Published online 31 March 2006
Article |
Distance determination by GIY-YIG intron endonucleases: discrimination between repression and cleavage functions
1 New York State Department of Health, Wadsworth Center, Center for Medical Science 150 New Scotland Avenue, Albany, NY 12208, USA 2 Department of Biological Sciences, State University of New York at Albany Albany, NY 12222, USA 3 Department of Biochemistry, University of Western Ontario London, ON N6A 5C1, Canada
*To whom correspondence should be addressed. Tel: +1 518 473 3345; Fax: +1 518 474 3181; Email: belfort{at}wadsworth.org
Received December 14, 2005. Revised February 1, 2006. Accepted March 4, 2006.

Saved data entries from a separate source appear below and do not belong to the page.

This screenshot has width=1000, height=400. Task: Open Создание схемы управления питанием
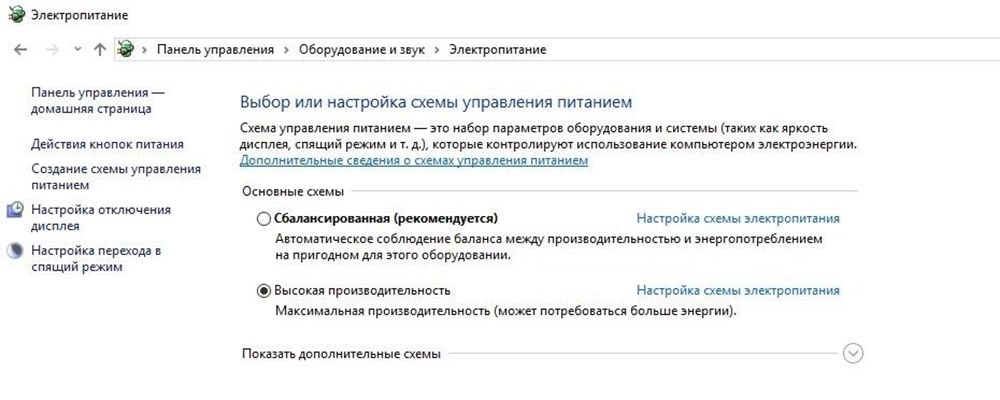pos(116,177)
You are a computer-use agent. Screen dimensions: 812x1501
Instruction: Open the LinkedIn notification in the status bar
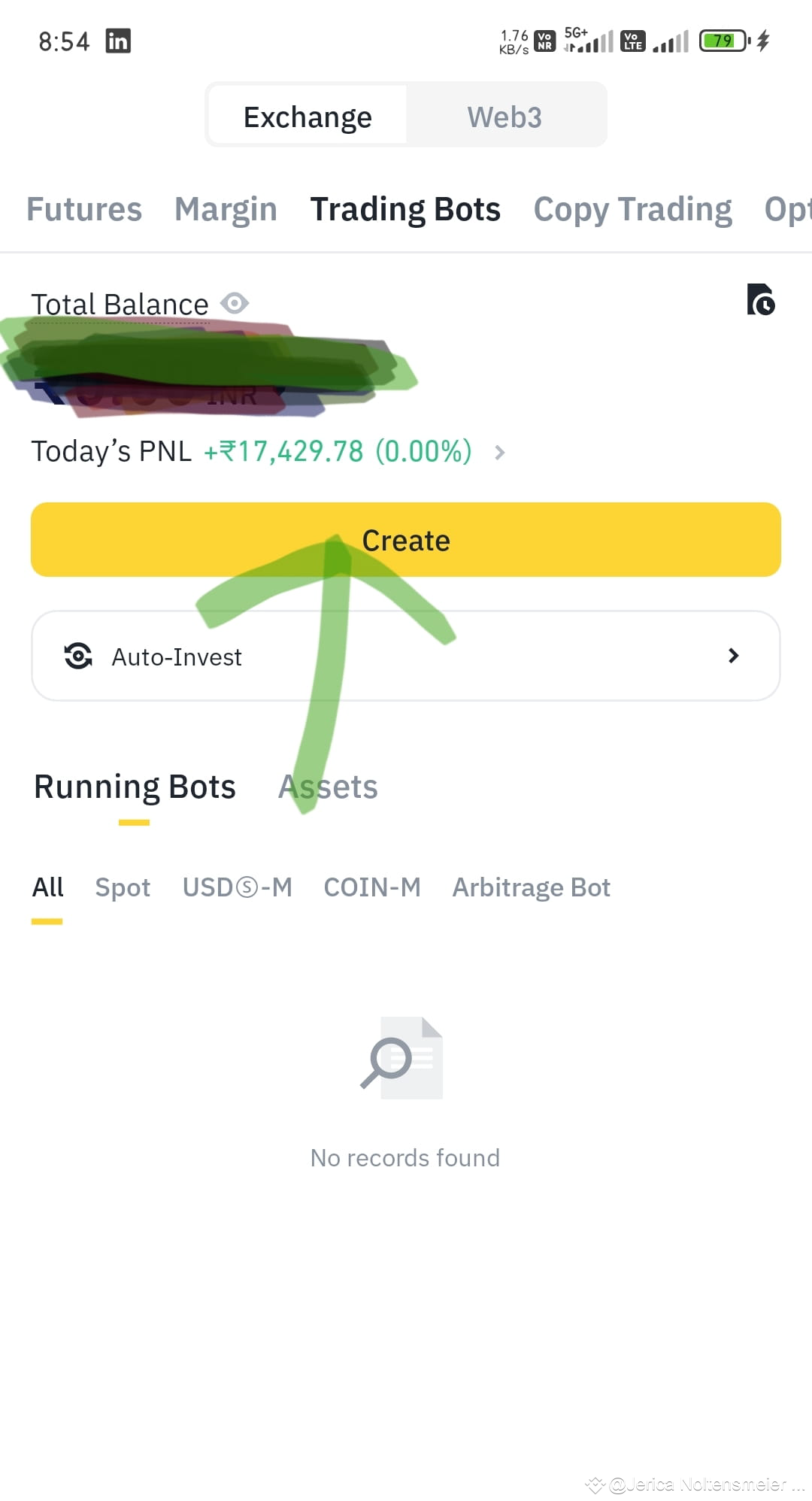click(119, 41)
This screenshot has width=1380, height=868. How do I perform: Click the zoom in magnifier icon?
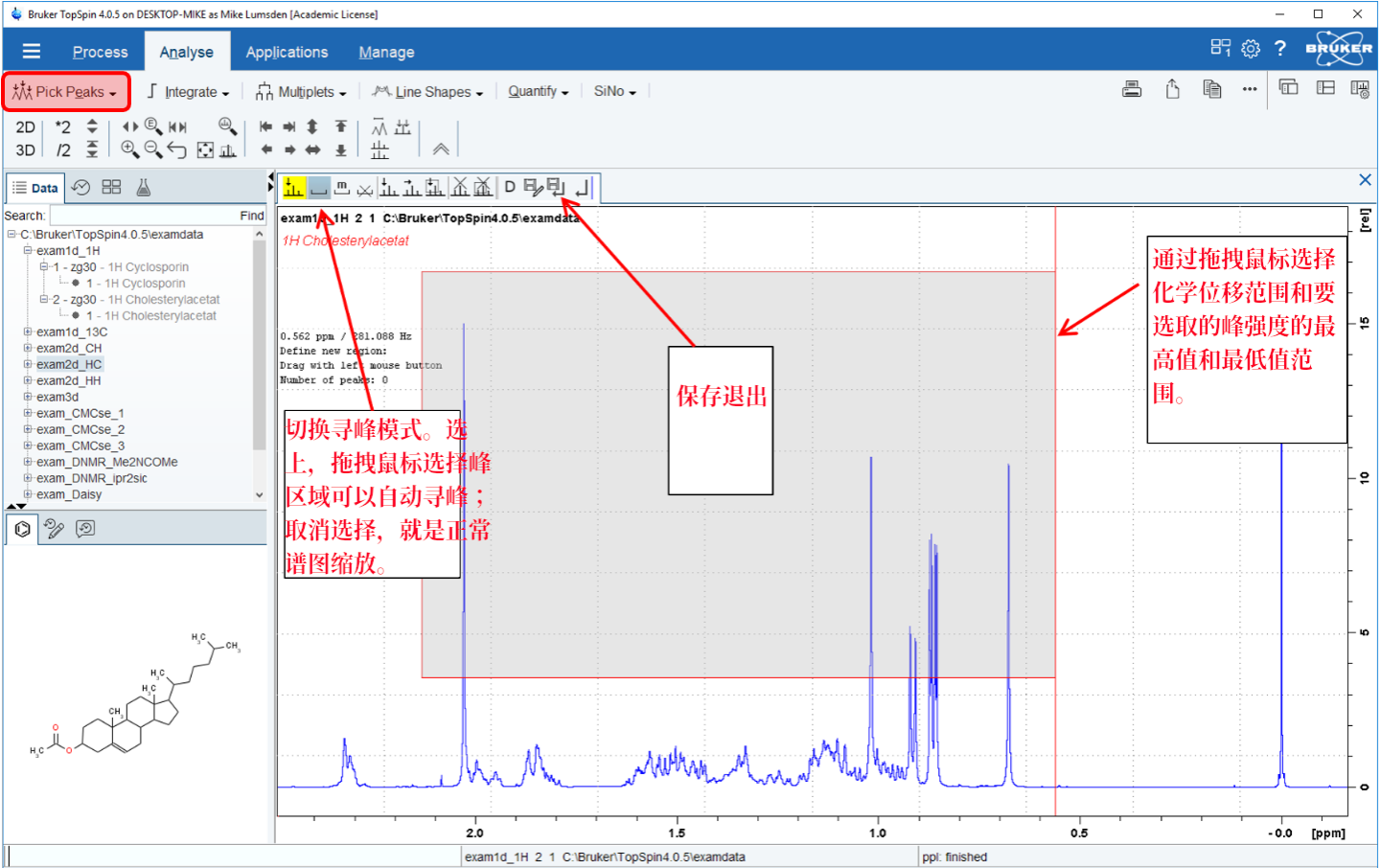(x=129, y=148)
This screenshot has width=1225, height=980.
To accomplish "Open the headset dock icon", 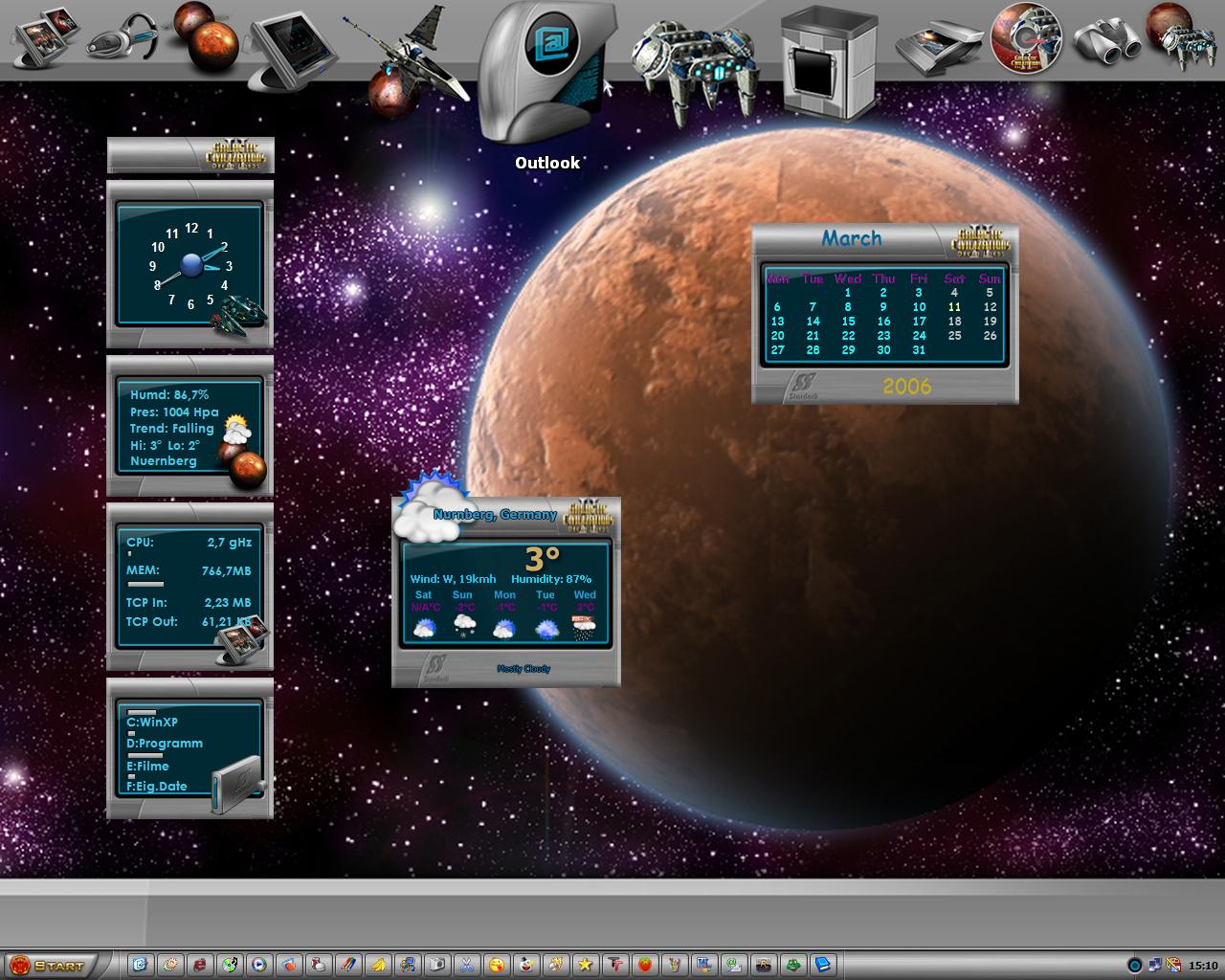I will pos(122,38).
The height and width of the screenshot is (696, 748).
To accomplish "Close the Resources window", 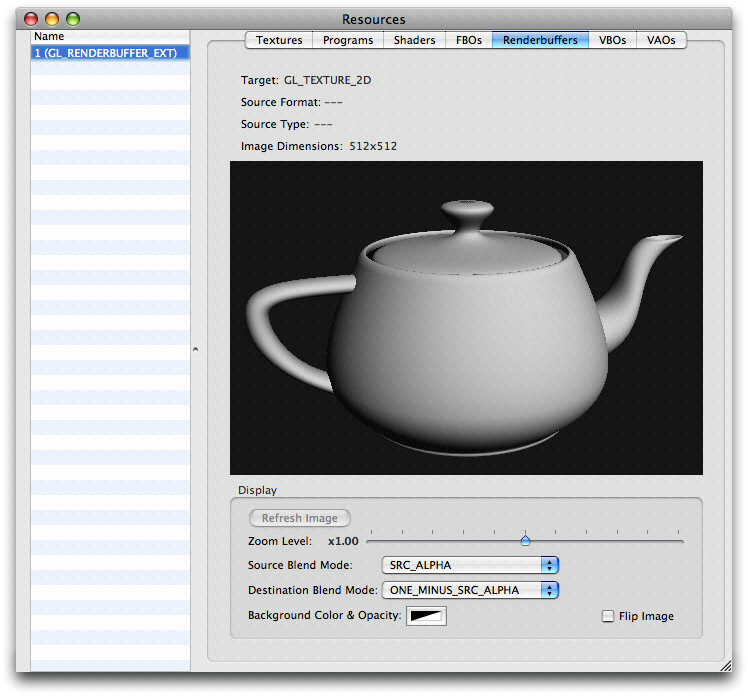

GIY-YIG homing endonucleases are modular proteins, with conserved N-terminal catalytic domains connected by linkers to C-terminal DNA-binding domains. I-TevI, the T4 phage GIY-YIG intron endonuclease, functions both in promoting td intron homing, and in acting as a transcriptional autorepressor. Repression is achieved by binding to an operator, which is cleaved at 100-fold reduced efficiency relative to the intronless homing site. The linker includes a zinc finger, which functions in distance determination, to constrain the catalytic domain to cleave the homing site at a fixed position. Here we show that I-BmoI, a related GIY-YIG endonuclease lacking a zinc finger, also possesses some cleavage distance discrimination. Furthermore, hybrid endonucleases constructed by swapping the domains of I-BmoI and I-TevI are active, precise and demonstrate that features other than the zinc finger facilitate distance determination. Most importantly, I-TevI zinc finger mutants cleave the operator more efficiently than the homing site, the converse of wild-type protein. These results are consistent with the zinc finger acting as a measuring device, directing efficient cleavage of the homing site to promote intron mobility, while reducing cleavage at the operator to ensure transcriptional autorepression and phage viability.